In her current position, Shabram says, she does develop lesson plans and curricula, but listening is probably the biggest part of her education model. 

“When we adults can be humble enough and shut up and listen to them, we really gain a lot,” she adds. 

Other unions, such as United Food and Commercial Workers Local 555 and International Brotherhood of Electrical Workers 280, have come out in support of Shabram. So it’s no surprise she speaks out in favor of using a community benefits agreement (CBA) for future capital projects. 

A CBA is a contract signed, in this case, by a government agency and a contractor to ensure a project not only pays prevailing wage but can also offer health insurance and has an inclusive workforce. 

For Shabram, it’s a way to support working families in the Eugene area. 

“The people who are building those schools have kids who are going to those schools.
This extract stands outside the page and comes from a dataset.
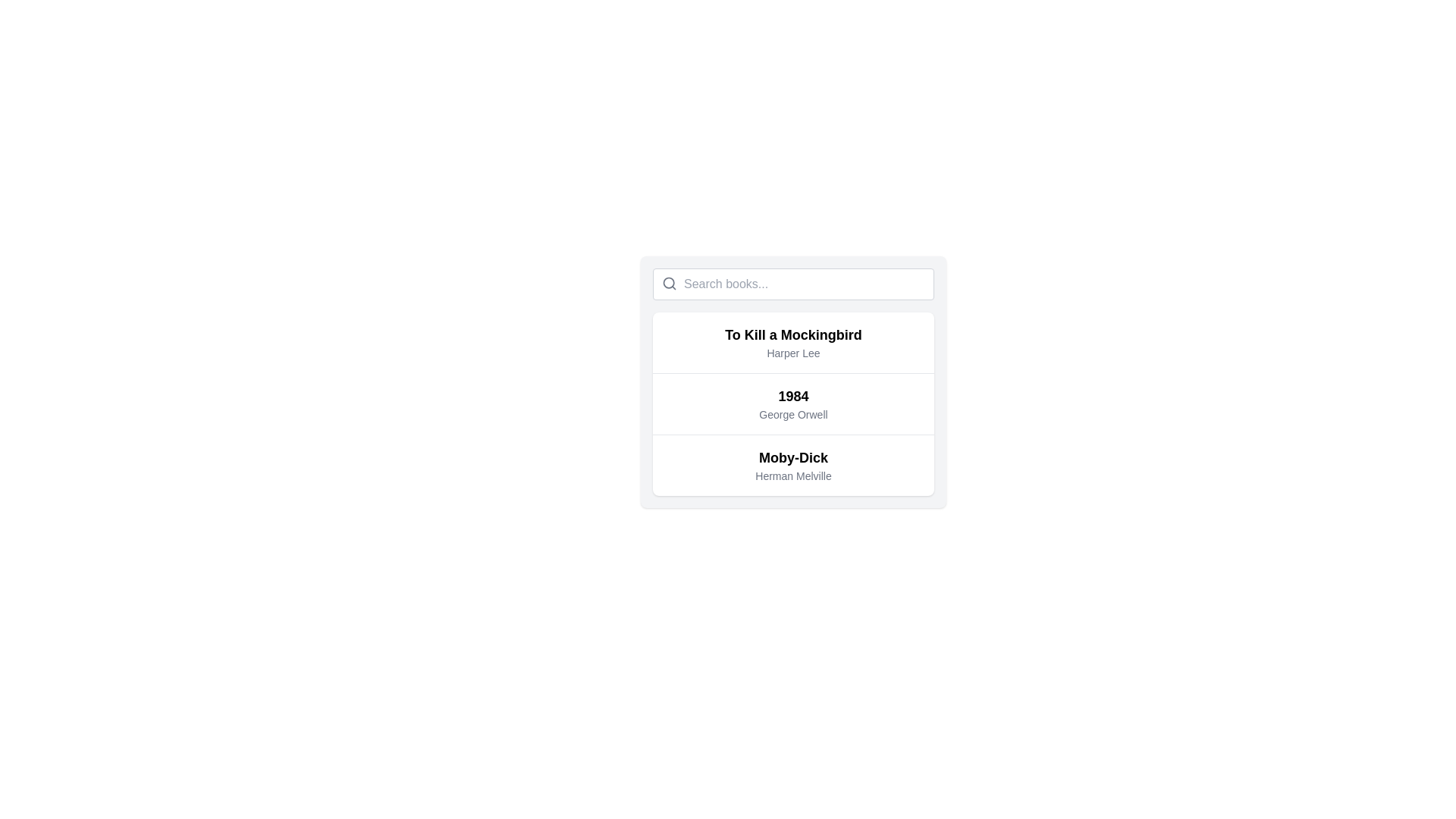 The image size is (1456, 819). What do you see at coordinates (792, 475) in the screenshot?
I see `the text 'Herman Melville'` at bounding box center [792, 475].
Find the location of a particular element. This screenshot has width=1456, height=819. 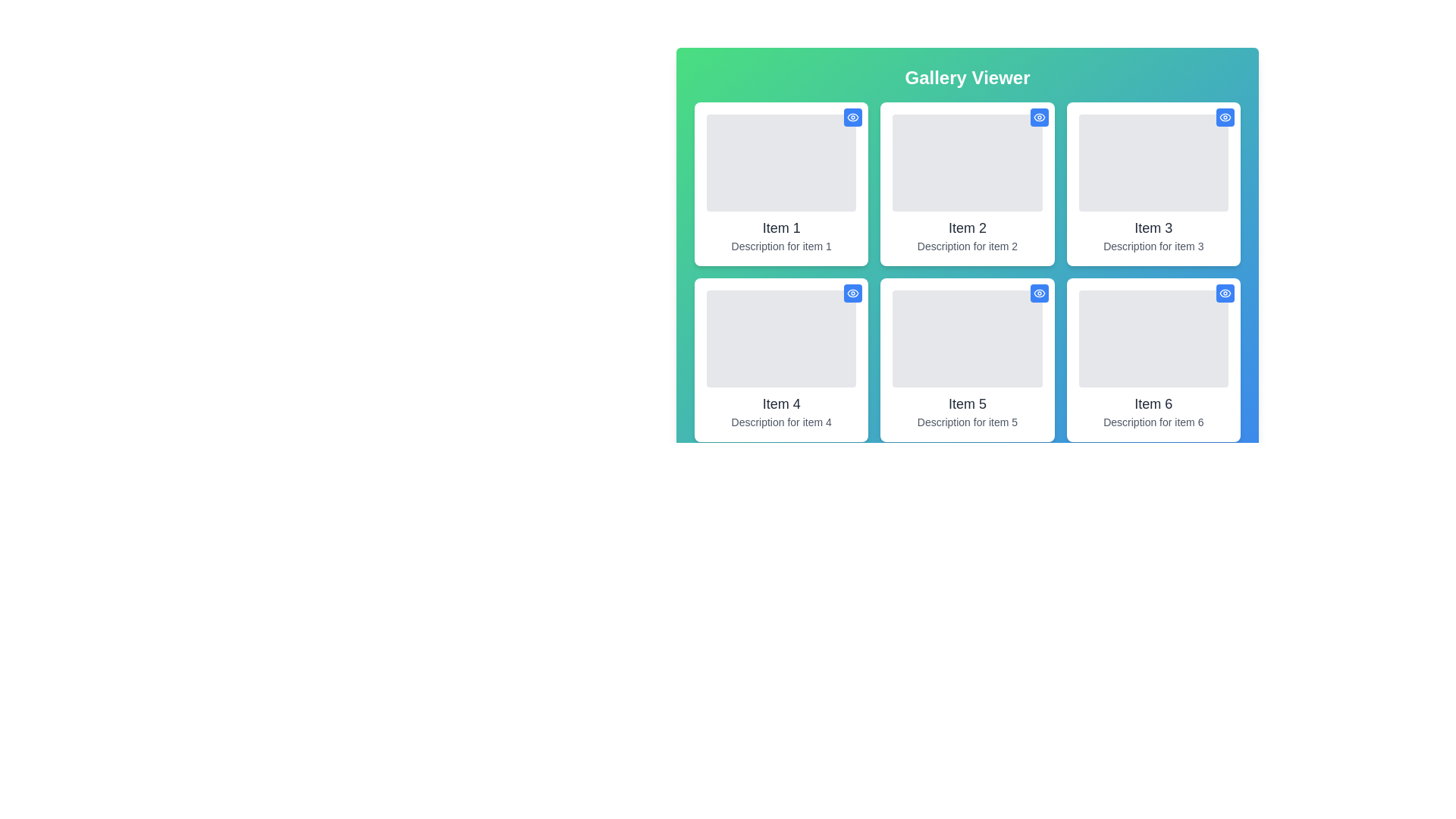

text content of the Text label displaying 'Description for item 4', which is located at the bottom of the fourth item card in the grid layout is located at coordinates (781, 422).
The kids who are going to those schools would benefit greatly from dental insurance,” she says.

“If we’re employing their parents to build the school they’re going to go to, we have to then provide the parents with the resources they need,” Shabram adds.

And there’s the issue of the tale of two Eugenes — south and north. 
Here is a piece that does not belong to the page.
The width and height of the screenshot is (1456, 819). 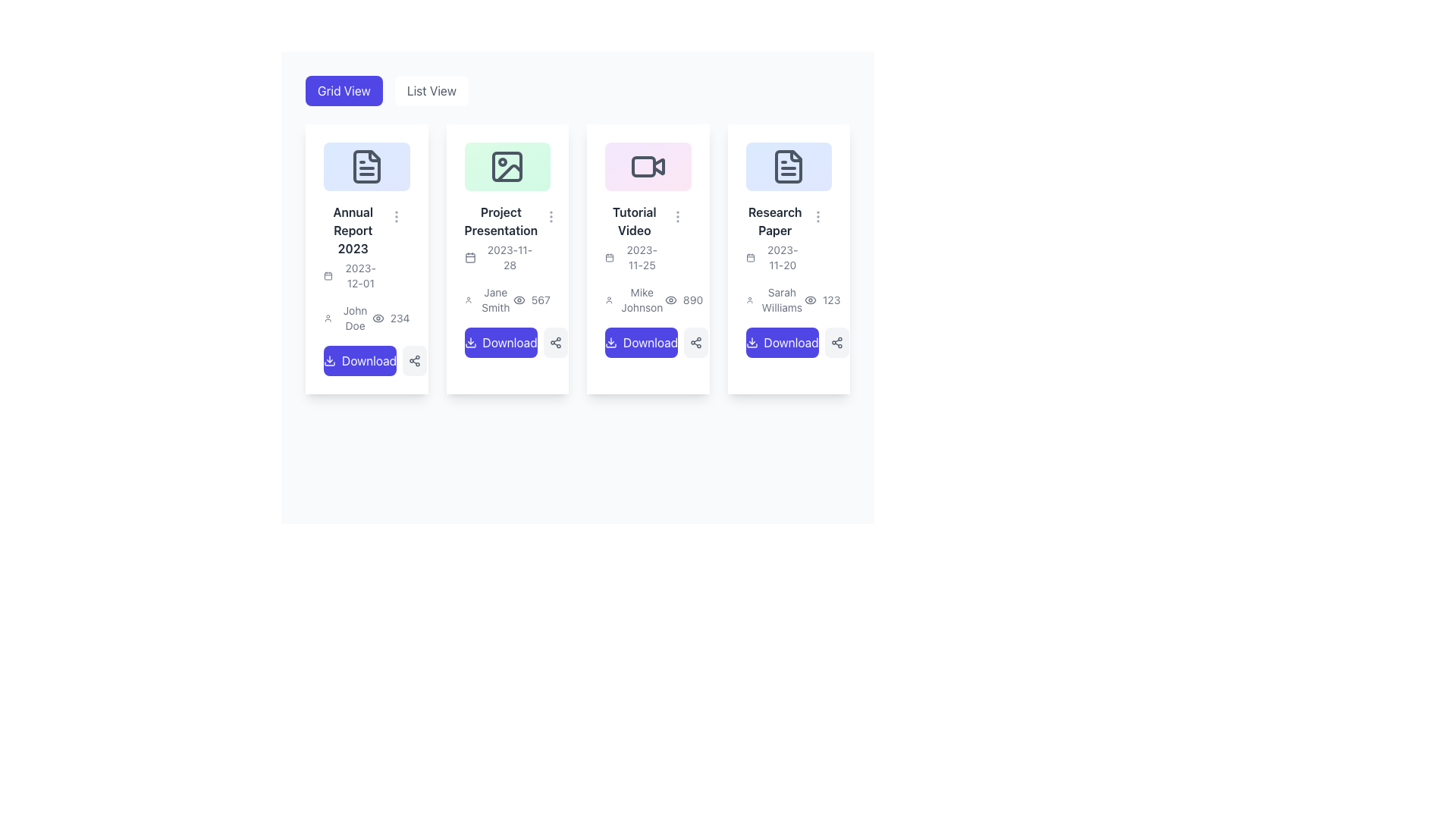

When the school board was worried about the bond amount last year, which could have affected the capacity of North Eugene High School, the board meeting started with the announcement that South Eugene High School had been named the best high school in Oregon. 

And a 2017 media bias study based on coverage by The Register-Guard shows that local education stories are often complimentary about South Eugene schools but negative when it comes to other schools.  

Shabram says an important — but easy — step is to change the rhetoric of the two areas and to celebrate achievements of all schools. 

“I think there’s a lot to be said for celebrating the real amazing things that are going on in all those schools and lifting those up and really making sure we speak as a whole community about every one of our schools,” she says. “And that is about perception, but perception matters a lot.”